In aberratio form melas Oberth. the wings are unicolorous black with an irregular white
spot instead of the subapical band of the forewing and beneath only relieved with yellowish at the distal margin and at the base.

Aberratio form connexa Thur. has the distal black dot in the cell of the hindwing joined to the median dots. German East Africa.

Aberratio form excentrica Thur. differs in having discal dots 3 to 6 on the underside of the hindwing placed much nearer to the distal margin than usual, elongated and sometimes almost reaching the marginal band. German East Africa. Aberratio form toka Strand closely approximates to typical rougeti, only differing materially in having the proximal boundary-line of the marginal band on the underside of the hindwing black instead of reddish. Abyssinia.

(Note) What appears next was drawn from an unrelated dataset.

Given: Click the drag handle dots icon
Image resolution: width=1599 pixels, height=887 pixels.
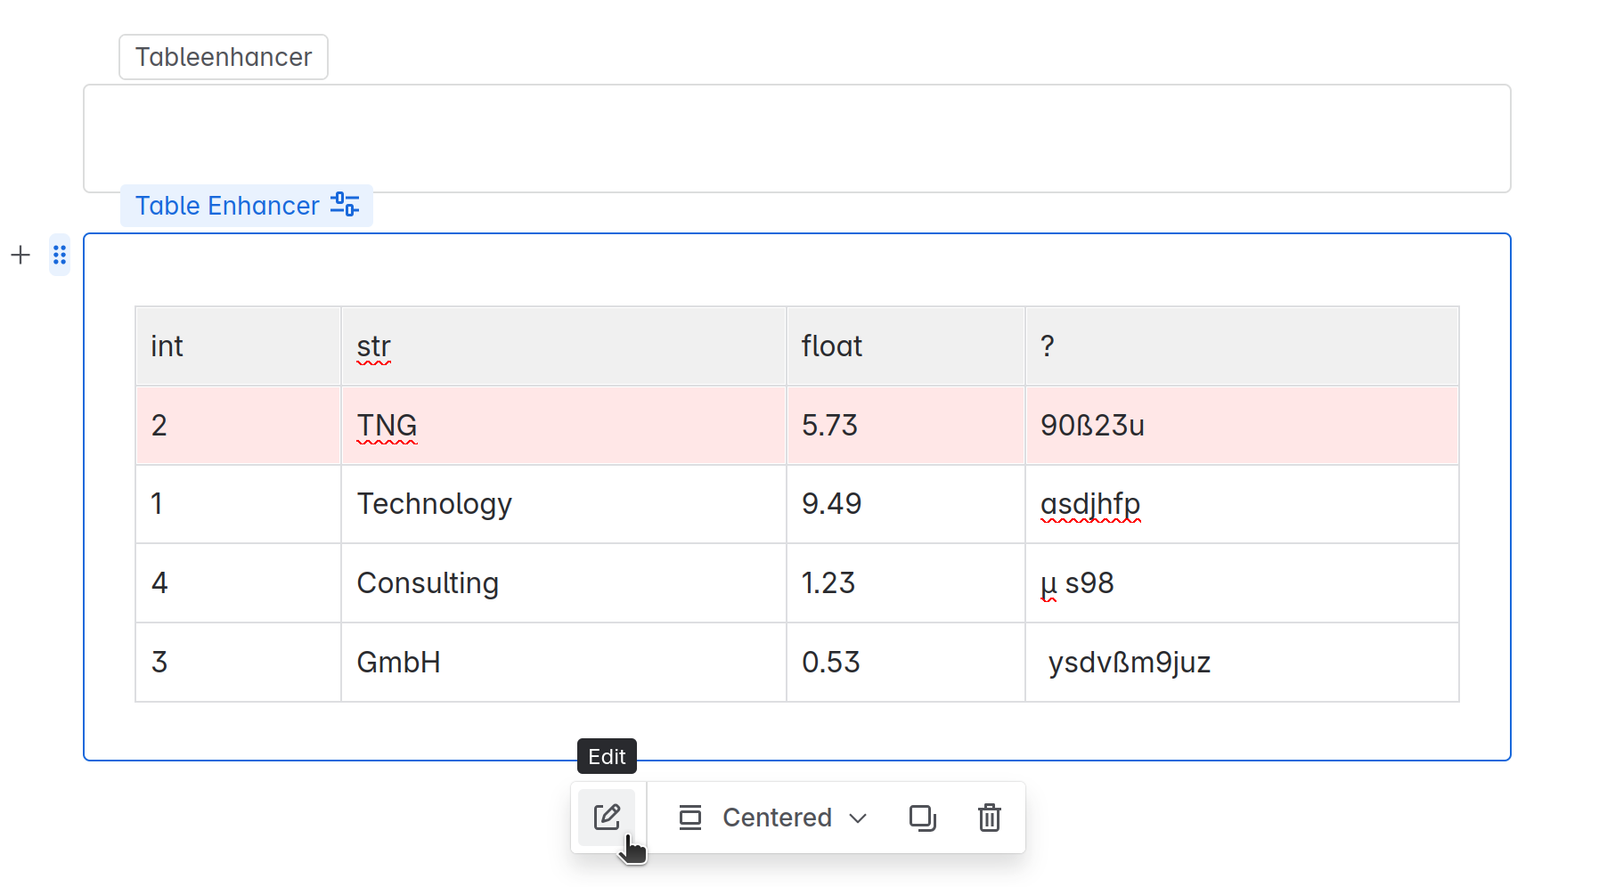Looking at the screenshot, I should click(60, 256).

Aberratio form intermediana Strand is another nearly allied aberration to rougeti, distinguished by the strong development of the red basal streak and the somewhat broader marginal band on the hindwing beneath. German East Africa. How Strand, who has access to the extensive material of the Berlin Museum, could regard intermediana and eliana (rougeti ) as independent species, is difficult to explain, as they obviously intergrade without sharp delimitation into the other terpsichore forms and are only characterized by trifling differences.

Aberratio form contraria Strand is described as follows: "The red spots in the
marginal band on the upper surface of both wings are only quite weakly indicated, hence at a cursory glance the band appears unicolorous; on the underside of the hindwing some of the black spots in the basal area are smaller, namely those of the distal and inner-marginal rows, and in addition the distal round spot in the cell is so small as to be almost obsolete. In the distal transverse row only 5 spots are present, namely those in cellules 1 b, 1 c, 2, 4 and 7, of which the one in cellule 4 is punctiform. The bordering of the black marginal spots is so broad that the black interspaces are as broad, as the spots themselves. Beyond the black transverse spot on the underside of the forewing, which as usual is confluent with the costal margin, there is no further, smaller, black spot". German East Africa. Evidently an extreme aberration of buxtoni.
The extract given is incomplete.